DATA FOR REVIEW -
______

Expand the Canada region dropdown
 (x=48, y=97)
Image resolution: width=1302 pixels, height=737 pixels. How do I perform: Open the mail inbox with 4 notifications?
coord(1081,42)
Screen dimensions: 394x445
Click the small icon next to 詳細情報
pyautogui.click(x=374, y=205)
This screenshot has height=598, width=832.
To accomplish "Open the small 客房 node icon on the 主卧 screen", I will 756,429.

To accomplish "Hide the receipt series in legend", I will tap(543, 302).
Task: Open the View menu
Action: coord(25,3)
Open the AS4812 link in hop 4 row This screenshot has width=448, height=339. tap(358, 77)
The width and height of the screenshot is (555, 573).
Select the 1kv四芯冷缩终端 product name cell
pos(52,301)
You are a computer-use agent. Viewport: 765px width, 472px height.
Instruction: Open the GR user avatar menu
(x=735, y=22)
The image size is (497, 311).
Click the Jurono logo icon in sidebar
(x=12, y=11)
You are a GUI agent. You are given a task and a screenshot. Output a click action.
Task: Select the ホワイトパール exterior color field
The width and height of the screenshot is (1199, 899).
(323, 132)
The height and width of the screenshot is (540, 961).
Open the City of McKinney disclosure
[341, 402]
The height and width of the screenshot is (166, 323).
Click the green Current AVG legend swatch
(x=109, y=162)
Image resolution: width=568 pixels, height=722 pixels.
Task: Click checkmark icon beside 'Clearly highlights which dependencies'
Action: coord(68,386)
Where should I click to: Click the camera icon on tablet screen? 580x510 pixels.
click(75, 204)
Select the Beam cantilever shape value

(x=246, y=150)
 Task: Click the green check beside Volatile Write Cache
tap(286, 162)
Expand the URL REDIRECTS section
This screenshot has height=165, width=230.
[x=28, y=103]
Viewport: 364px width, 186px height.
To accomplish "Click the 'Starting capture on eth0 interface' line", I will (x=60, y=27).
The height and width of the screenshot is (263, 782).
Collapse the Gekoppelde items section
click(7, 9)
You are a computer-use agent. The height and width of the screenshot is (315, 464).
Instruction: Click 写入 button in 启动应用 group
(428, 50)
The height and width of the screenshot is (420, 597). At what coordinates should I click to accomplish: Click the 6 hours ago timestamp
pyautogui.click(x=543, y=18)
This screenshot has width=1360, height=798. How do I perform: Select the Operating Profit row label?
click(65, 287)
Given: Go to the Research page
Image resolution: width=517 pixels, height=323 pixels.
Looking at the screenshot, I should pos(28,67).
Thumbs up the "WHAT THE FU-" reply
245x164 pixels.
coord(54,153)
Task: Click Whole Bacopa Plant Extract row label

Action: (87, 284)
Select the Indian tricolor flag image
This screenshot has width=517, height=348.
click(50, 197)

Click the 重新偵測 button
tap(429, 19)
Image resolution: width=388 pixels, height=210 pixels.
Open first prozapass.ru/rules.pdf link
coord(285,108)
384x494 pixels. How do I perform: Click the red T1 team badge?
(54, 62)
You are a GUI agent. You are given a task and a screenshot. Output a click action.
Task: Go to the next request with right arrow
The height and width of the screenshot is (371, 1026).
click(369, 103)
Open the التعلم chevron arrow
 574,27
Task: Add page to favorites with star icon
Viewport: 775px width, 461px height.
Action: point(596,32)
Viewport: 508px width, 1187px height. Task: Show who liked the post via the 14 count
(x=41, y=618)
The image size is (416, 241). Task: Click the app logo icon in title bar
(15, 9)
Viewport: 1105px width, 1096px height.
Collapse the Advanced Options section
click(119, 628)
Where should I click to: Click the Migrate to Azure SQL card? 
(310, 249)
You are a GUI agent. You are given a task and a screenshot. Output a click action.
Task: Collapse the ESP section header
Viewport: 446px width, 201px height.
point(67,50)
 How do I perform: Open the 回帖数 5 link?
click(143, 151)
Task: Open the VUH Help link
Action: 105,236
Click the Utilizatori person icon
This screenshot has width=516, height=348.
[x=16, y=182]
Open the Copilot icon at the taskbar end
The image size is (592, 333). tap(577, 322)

______

THE TASK - The whole listing is needed again, word for word.

REPLY TO THE TASK -
Expand the Canada region dropdown
 (x=48, y=97)
Image resolution: width=1302 pixels, height=737 pixels. How do I perform: Open the mail inbox with 4 notifications?
coord(1081,42)
Screen dimensions: 394x445
Click the small icon next to 詳細情報
pyautogui.click(x=374, y=205)
This screenshot has height=598, width=832.
To accomplish "Open the small 客房 node icon on the 主卧 screen", I will 756,429.

To accomplish "Hide the receipt series in legend", I will tap(543, 302).
Task: Open the View menu
Action: coord(25,3)
Open the AS4812 link in hop 4 row This screenshot has width=448, height=339. tap(358, 77)
The width and height of the screenshot is (555, 573).
Select the 1kv四芯冷缩终端 product name cell
pos(52,301)
You are a computer-use agent. Viewport: 765px width, 472px height.
Instruction: Open the GR user avatar menu
(x=735, y=22)
The image size is (497, 311).
Click the Jurono logo icon in sidebar
(x=12, y=11)
You are a GUI agent. You are given a task and a screenshot. Output a click action.
Task: Select the ホワイトパール exterior color field
The width and height of the screenshot is (1199, 899).
(323, 132)
The height and width of the screenshot is (540, 961).
Open the City of McKinney disclosure
[341, 402]
The height and width of the screenshot is (166, 323).
Click the green Current AVG legend swatch
(x=109, y=162)
Image resolution: width=568 pixels, height=722 pixels.
Task: Click checkmark icon beside 'Clearly highlights which dependencies'
Action: coord(68,386)
Where should I click to: Click the camera icon on tablet screen? 580x510 pixels.
click(75, 204)
Select the Beam cantilever shape value

(x=246, y=150)
 Task: Click the green check beside Volatile Write Cache
tap(286, 162)
Expand the URL REDIRECTS section
This screenshot has height=165, width=230.
[x=28, y=103]
Viewport: 364px width, 186px height.
To accomplish "Click the 'Starting capture on eth0 interface' line", I will (x=60, y=27).
The height and width of the screenshot is (263, 782).
Collapse the Gekoppelde items section
click(7, 9)
You are a computer-use agent. The height and width of the screenshot is (315, 464).
Instruction: Click 写入 button in 启动应用 group
(428, 50)
The height and width of the screenshot is (420, 597). At what coordinates should I click to accomplish: Click the 6 hours ago timestamp
pyautogui.click(x=543, y=18)
This screenshot has width=1360, height=798. How do I perform: Select the Operating Profit row label?
click(65, 287)
Given: Go to the Research page
Image resolution: width=517 pixels, height=323 pixels.
Looking at the screenshot, I should pos(28,67).
Thumbs up the "WHAT THE FU-" reply
245x164 pixels.
coord(54,153)
Task: Click Whole Bacopa Plant Extract row label

Action: (87, 284)
Select the Indian tricolor flag image
This screenshot has width=517, height=348.
click(50, 197)

Click the 重新偵測 button
tap(429, 19)
Image resolution: width=388 pixels, height=210 pixels.
Open first prozapass.ru/rules.pdf link
coord(285,108)
384x494 pixels. How do I perform: Click the red T1 team badge?
(54, 62)
You are a GUI agent. You are given a task and a screenshot. Output a click action.
Task: Go to the next request with right arrow
The height and width of the screenshot is (371, 1026).
click(369, 103)
Open the التعلم chevron arrow
 574,27
Task: Add page to favorites with star icon
Viewport: 775px width, 461px height.
Action: point(596,32)
Viewport: 508px width, 1187px height. Task: Show who liked the post via the 14 count
(x=41, y=618)
The image size is (416, 241). Task: Click the app logo icon in title bar
(15, 9)
Viewport: 1105px width, 1096px height.
Collapse the Advanced Options section
click(119, 628)
Where should I click to: Click the Migrate to Azure SQL card? 
(310, 249)
You are a GUI agent. You are given a task and a screenshot. Output a click action.
Task: Collapse the ESP section header
Viewport: 446px width, 201px height.
point(67,50)
 How do I perform: Open the 回帖数 5 link?
click(143, 151)
Task: Open the VUH Help link
Action: 105,236
Click the Utilizatori person icon
This screenshot has width=516, height=348.
[x=16, y=182]
Open the Copilot icon at the taskbar end
The image size is (592, 333). tap(577, 322)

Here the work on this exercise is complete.